Inevitabilmente, come dicevamo, questo suo incredibile talento lo rese dunque noto tra la gente, facendolo acclamare dalla folla quasi come un santo o un taumaturgo. In moltissimi, ogni giorno, accorrevano presso la sua abitazione in via Costantinopoli per avere un suo parere o un suo consulto medico, ed egli si prestava a curare di buon grado tutti, non solo i ricchi, offrendo anzi assistenza gratuita per gli indigenti.
“…tutta la gente lo chiamava, l’invocava, gli tendeva le mani, chiedendo aiuto, assediando il portone, le scale, la sua porta… con la pazienza e la rassegnazione di chi aspetta un salvatore.”
Con queste parole Matilde Serao descriveva l’impatto che Antonio Amati (alias Cardarelli) aveva sulle persone comuni.

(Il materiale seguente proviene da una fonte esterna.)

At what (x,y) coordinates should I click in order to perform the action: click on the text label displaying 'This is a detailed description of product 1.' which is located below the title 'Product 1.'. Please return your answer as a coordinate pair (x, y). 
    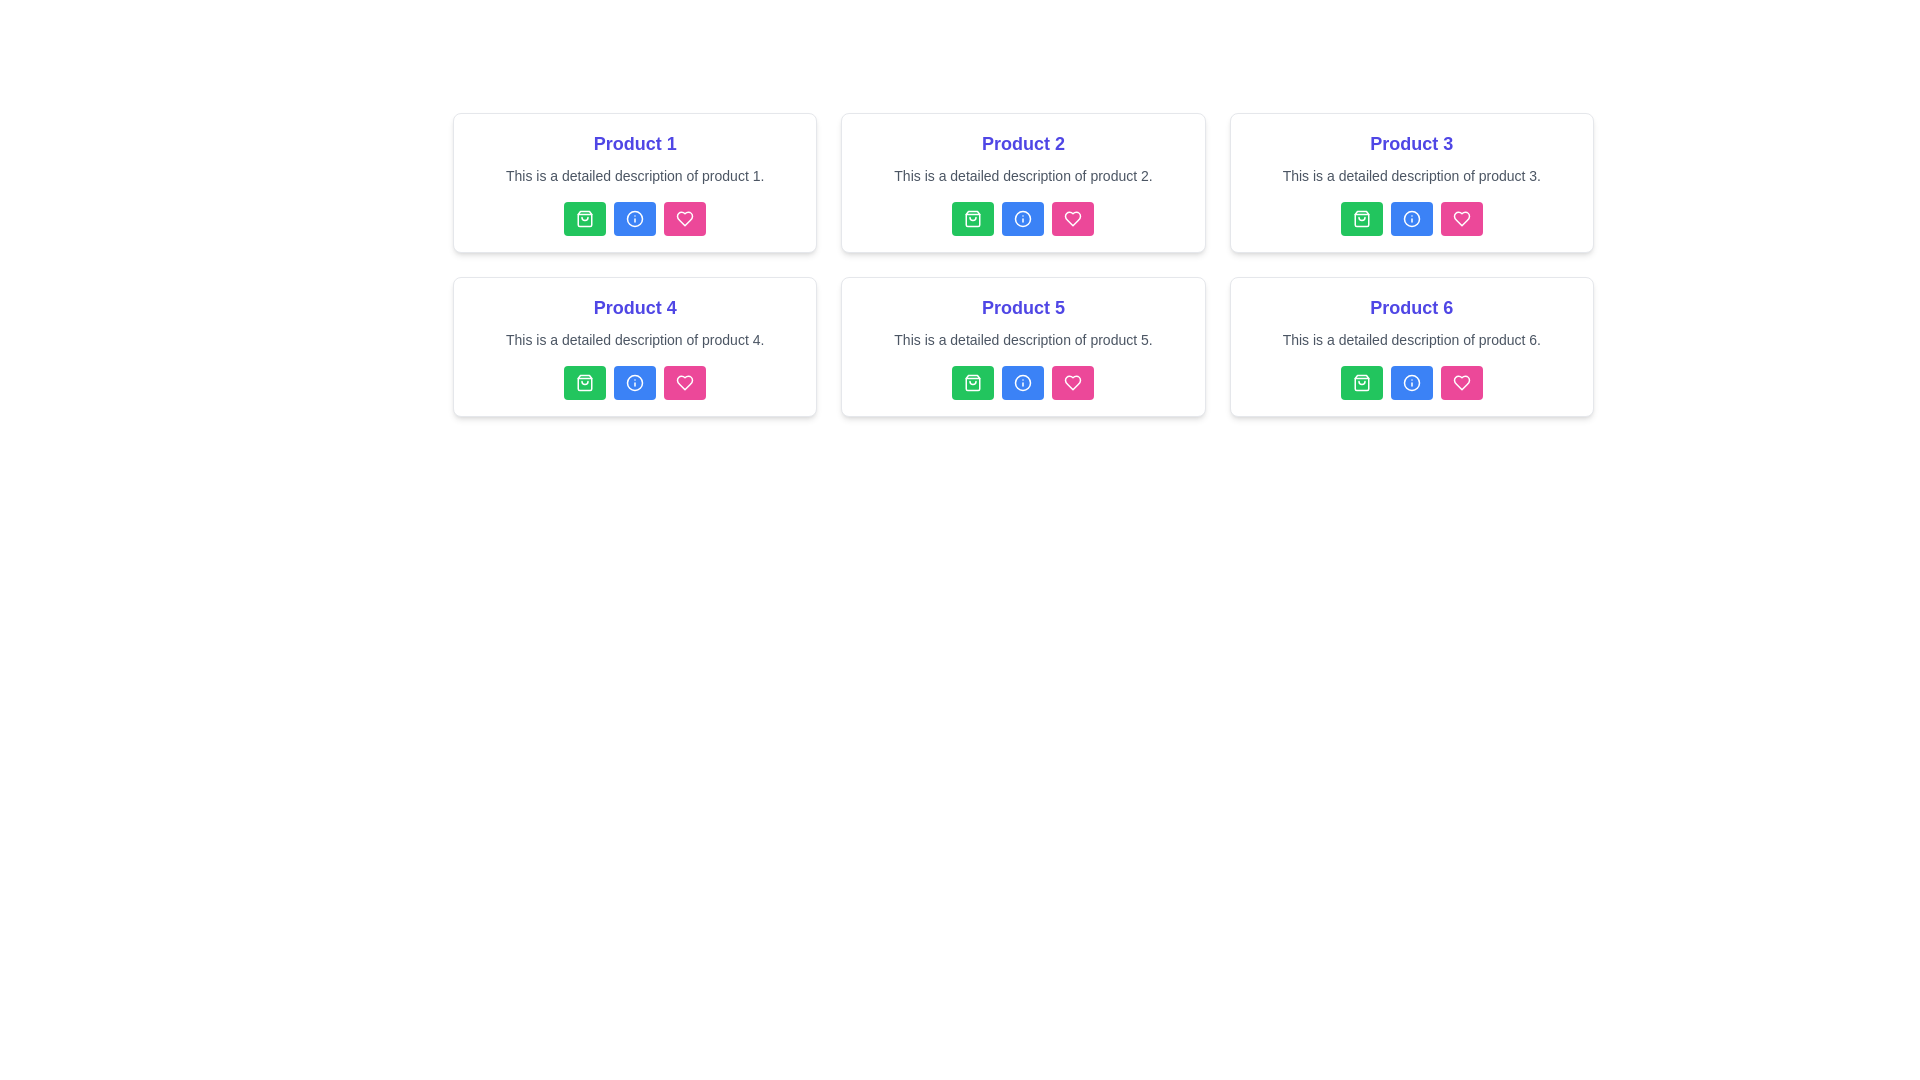
    Looking at the image, I should click on (634, 175).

In aggiunta, Cardarelli fu, persino il medico personale di Garibaldi, Vittorio Emanuele II, Umberto I per i quali non nascose delle simpatie politiche. C’è da dire, per l’appunto, che egli maturò anche un certo iter politico, sempre da liberale, nel Regno d’Italia, partecipando, sia in qualità di deputato che di senatore, a ben sette legislature. Durante questi mandati in Parlamento, il professore, onestamente, si spese molto non solo sulle questioni igienico-sanitarie dell’Italia intera, ma anche sulle problematiche del suo paese di origine e del suo Molise, unica regione del Regno a non avere un ospedale.
Il medico morì a Napoli nel 1927, all’età di novantasei anni, dopo una carriera sempre ai massimi livelli. Lasciò in tutti il ricordo della sua professionalità e della sua genialità, tanto è vero che ancora oggi a Napoli, dinanzi a determinare situazioni mediche, si esclama: “ci vorrebbe Cardarelli!”.
Egli è stato un grande maestro, anticipatore di nuove scoperte, specie nelle patologie afferenti le aree del fegato e all’addome, oltre che sull’aneurisma dell’aorta.
A ben guardare, però, il suo insegnamento più potente, oltre a quello di natura professionale, è stato quello umano, che appunto dovrebbe essere colto dagli aspiranti operatori sanitari di oggi. Spesso, duole infatti constatare che, per arrivismo e vanagloria, non da tutti l’essere medico viene recepito come una missione al servizio del prossimo, da perpetuare con impegno e grande generosità.